The rebirth of the adjustable rate mortgage


Gravelle explained that monthly savings on an ARM loan, which used to be less than $ 100 and therefore not worth the volatility in interest rates for most borrowers, are now in the hundreds as the yield curve moves through 2020 and into the year 2021 has steadily steepened dollars a month or thousands a year. As this picture changes, ARM loans are becoming more attractive to a particular class of borrowers.

Continue reading: Why does the grate not have a bracket for the remote work housing?

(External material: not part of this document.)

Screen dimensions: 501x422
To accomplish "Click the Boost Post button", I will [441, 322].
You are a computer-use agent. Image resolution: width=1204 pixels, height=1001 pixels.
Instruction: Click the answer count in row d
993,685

Gravelle described the ideal ARM borrower as one who doesn’t put down permanent roots. The first-time home buyers who buy to get into the market but want to get out of the starter home when they have kids. These borrowers take the savings on their monthly payment that comes with the ARM loan before moving into their “forever home” and setting the 30 year solidity. Linked to this, however, is the need to closely monitor the interest rate situation and ensure that the right steps are taken before the monthly payment gets out of hand.

With first-time home buyers struggling to get 30-year fixed loan deals, Gravelle found that ARM products can help. Marketing on that lower payment and the potential for a buyer to drive the house price appreciation into their next home could make all the difference for brokers and originators looking to increase their volume in a tight market.

“Brokers are super savvy,” said Gravelle. “And professionals in this business are good at meeting demand with the products that can best serve their customers. And although ARMs have been inactive for some time, anyone who has been in business for 10 years or more knows when to switch to a product to meet their customer needs. As the markets change and the curve either continues to steepen or stays where it is now, it will occur more frequently.